BRASÍLIA - No programa partidário da Rede Sustentabilidade que vai ao ar no rádio e TV nesta terça-feira à noite, a estrela da peça, a ex-ministra e provável candidata a presidente em 2018 Marina Silva, conclama o eleitor a fazer a sua própria operação de combate a corrupção, na eleição de 2018, criando a “Operação Lava-Voto”, escolhendo candidatos não envolvidos em escândalos de corrução. Logo no início o locutor questiona o poder de deputados votarem para derrubar a denúncia de corrupção passiva encaminhada pela Procuradoria-Geral da República (PGR), contra o presidente Michel Temer.

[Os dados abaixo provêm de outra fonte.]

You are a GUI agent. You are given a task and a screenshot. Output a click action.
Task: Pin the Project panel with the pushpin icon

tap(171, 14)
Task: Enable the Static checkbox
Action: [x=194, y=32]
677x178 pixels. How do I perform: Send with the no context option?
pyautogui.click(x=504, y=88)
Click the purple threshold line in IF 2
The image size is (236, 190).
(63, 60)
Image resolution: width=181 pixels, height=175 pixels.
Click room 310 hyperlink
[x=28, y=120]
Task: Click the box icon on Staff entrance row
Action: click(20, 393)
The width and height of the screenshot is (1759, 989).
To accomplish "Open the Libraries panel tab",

Ao fundo de imagens do voto contra dos deputados Wladmir Costa (PR-PA) , Paulo Maluf (PP-SP), Carlos Marum (PMDB-MS) ou Russomano (PRB-SP) e outros governistas, uma locutora diz: “ Quem são esses caras que pensam que falam em nosso nome? Quem eles pensam que são? Guardem esses nomes e rostos e em 2018 faça a verdadeira reforma política que o Brasil precisa”.

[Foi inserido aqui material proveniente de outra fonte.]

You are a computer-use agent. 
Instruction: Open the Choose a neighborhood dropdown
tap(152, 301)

Em seguida aparece Marina Silva aparece dizendo que é muito difícil ter esperança nesse momento tão difícil, mas que é também o momento da transformação.
— É uma questão de atitude , de como nós , a partir de agora, vamos fazer nossas escolhas. Faça você mesmo a sua Operação Lava-Voto”, diz Marina.
No encerramento do programa o locutor volta a defender a operação Lava-Voto, com uma animação da urna eletrônica sendo substituída por uma máquina de lavar.
— A maior preocupação do mundo da política hoje é mudar as regras do jogo para que tudo permaneça como está — diz o deputado Alessandro Molon (RJ).
De volta, o locutor diz que a Rede não fica só na falação, está lutando para mudar a velha política. Aí lista ações como o pedido de afastamento do ex-presidente Renan Calheiros (PMDB-AL) do comando do Senado no ano passado, cassação do ex-presidente da Cãmara, Eduardo Cunha e a proposta de criação da lei da ficha limpa. Com o nomes dos partidos mostrados na tela, o programa diz que 26 legendas estão envolvidas em escândalos, a Rede não. Marina faz então a defesa da PEC 350, de autoria da Rede, que prevê candidaturas avulsas, sem filiação partidária.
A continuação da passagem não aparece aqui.